# What the task requires
In the records below, find the line containing "Select the heart_rate_sensor_freertos" and return it together with every later line, exactly as written; pictures are to be omitted.

Extracted records:
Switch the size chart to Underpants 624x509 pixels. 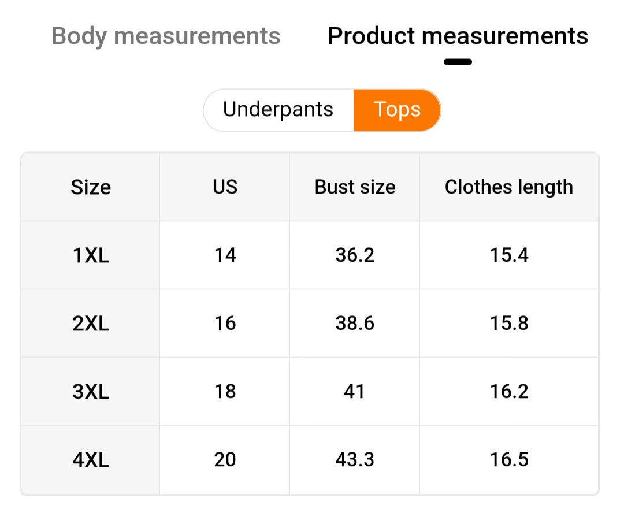(278, 110)
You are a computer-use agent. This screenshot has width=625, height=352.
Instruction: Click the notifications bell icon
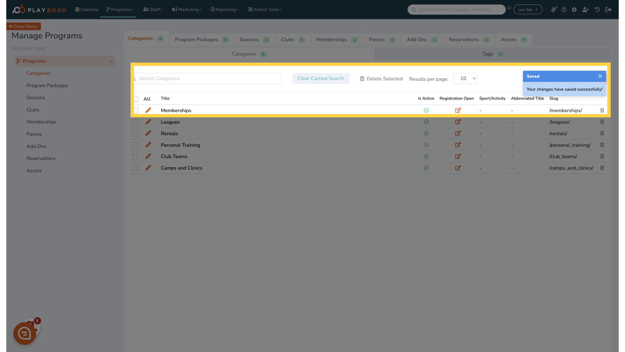pyautogui.click(x=554, y=9)
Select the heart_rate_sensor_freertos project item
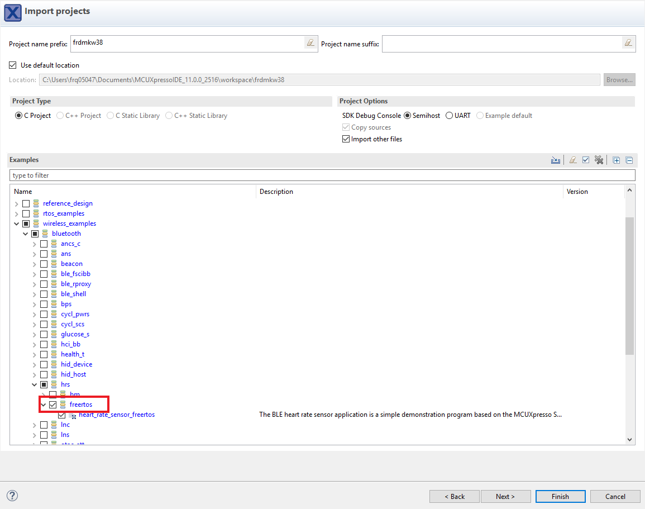Image resolution: width=645 pixels, height=509 pixels. click(116, 415)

# Answer to the problem
Select the heart_rate_sensor_freertos project item
Image resolution: width=645 pixels, height=509 pixels. click(116, 415)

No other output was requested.